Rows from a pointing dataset
┄┄┄┄┄┄
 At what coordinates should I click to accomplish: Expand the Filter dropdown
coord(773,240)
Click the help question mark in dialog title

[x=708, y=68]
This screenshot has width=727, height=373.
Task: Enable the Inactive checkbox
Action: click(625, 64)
┄┄┄┄┄┄
## Task details:
Update the rows above so that "question mark" reads "icon", and leave every other part of them untouched.

## Task response:
 At what coordinates should I click to accomplish: Expand the Filter dropdown
coord(773,240)
Click the help icon in dialog title

[x=708, y=68]
This screenshot has width=727, height=373.
Task: Enable the Inactive checkbox
Action: click(625, 64)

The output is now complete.